Integration heißt nicht Trennung

"Der VBE begrüßt den Vorschlag der SPD-Landtagsfraktion, dass das Land ausreichend Sprachkurse für nachziehende Familienmitglieder anbieten muss", erklärt Udo Beckmann, Vorsitzender der Lehrergewerkschaft Verband Bildung und Erziehung (VBE NRW). "Solche verpflichtenden Kurse wären ein wichtiger Schritt auf dem Weg zu mehr Integration."

25.09.2006 Pressemeldung Verband Bildung und Erziehung, Landesverband NRW

Den einer dpa-Meldung vom 25.09.06 entnommenen Vorschlag der SPD-Fraktion, Mädchen und Jungen in der Schule im Sport-, Sexualkunde- oder Technikunterricht zu trennen, weil muslimische Eltern ihre Töchter zunehmend vom gemeinsamen Unterricht abmelden, sieht der VBE allerdings kritisch. Der Weg der Integration müsste vielmehr der umgekehrte sein, indem auch für muslimische Mädchen der gemeinsame Unterricht mit Jungen der alltäglichen Normalität entspricht.

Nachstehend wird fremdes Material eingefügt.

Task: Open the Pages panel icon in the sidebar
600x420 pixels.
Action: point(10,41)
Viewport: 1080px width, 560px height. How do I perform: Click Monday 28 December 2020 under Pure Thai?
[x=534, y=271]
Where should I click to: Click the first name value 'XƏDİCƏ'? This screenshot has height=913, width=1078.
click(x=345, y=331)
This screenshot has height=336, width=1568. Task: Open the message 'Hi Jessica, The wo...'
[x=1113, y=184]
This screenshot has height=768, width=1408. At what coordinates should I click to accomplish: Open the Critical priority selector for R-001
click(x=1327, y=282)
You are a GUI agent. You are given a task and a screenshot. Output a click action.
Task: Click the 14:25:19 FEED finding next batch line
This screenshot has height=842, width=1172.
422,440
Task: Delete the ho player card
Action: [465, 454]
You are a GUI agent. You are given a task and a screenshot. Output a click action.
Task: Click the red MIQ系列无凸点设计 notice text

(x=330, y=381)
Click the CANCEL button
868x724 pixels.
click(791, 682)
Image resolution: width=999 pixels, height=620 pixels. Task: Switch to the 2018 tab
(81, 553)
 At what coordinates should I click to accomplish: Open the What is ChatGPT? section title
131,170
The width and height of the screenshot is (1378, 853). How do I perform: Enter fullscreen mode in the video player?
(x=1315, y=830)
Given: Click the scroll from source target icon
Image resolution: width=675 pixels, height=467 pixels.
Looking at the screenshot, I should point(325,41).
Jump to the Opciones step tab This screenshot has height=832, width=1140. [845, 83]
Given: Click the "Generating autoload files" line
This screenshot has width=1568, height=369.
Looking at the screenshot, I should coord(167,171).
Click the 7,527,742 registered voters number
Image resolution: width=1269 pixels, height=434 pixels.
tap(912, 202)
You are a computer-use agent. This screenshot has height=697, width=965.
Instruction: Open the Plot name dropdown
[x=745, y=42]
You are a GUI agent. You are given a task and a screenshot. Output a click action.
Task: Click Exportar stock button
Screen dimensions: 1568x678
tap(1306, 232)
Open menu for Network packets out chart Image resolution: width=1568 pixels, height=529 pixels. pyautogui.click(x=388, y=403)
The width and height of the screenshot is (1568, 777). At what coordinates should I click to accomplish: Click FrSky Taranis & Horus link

" Die hier angeführte Begründung für eine Trennung der Geschlechter in der Schule leistet nach Ansicht des VBE eher den fundamentalistischen und antiemanzipatorischen Tendenzen Vorschub, vor denen ein demokratisches Schulwesen Mädchen schützen muss", so Beckmann weiter. "Sicherlich hat jede Schule die Möglichkeit, phasenweise auch nach Geschlechtern getrennten Unterricht anzubieten, wenn es aus pädagogischen Gründen für einen begrenzten Zeitraum sinnvoll erscheint. Allerdings dient es unserer Ansicht nach nicht der Integration der muslimischen Mädchen, wenn die Schule sie möglichst von den Jungen trennt. "

Die Grundlage unseres Schulwesens bildet die Gleichberechtigung der Geschlechter. Dazu gehört auch als ein wesentliches pädagogisches Prinzip die Koedukation.

"Hier darf nicht Tendenzen nachgegeben werden, die gegen diese Prinzipien verstoßen und Mädchen und Frauen als minderwertig ansehen", so Beckmann abschließend. "Ein verfassungsrechtlich verankertes Prinzip wie das der Gleichberechtigung der Geschlechter darf nicht aus falsch verstandener Toleranz unterlaufen werden."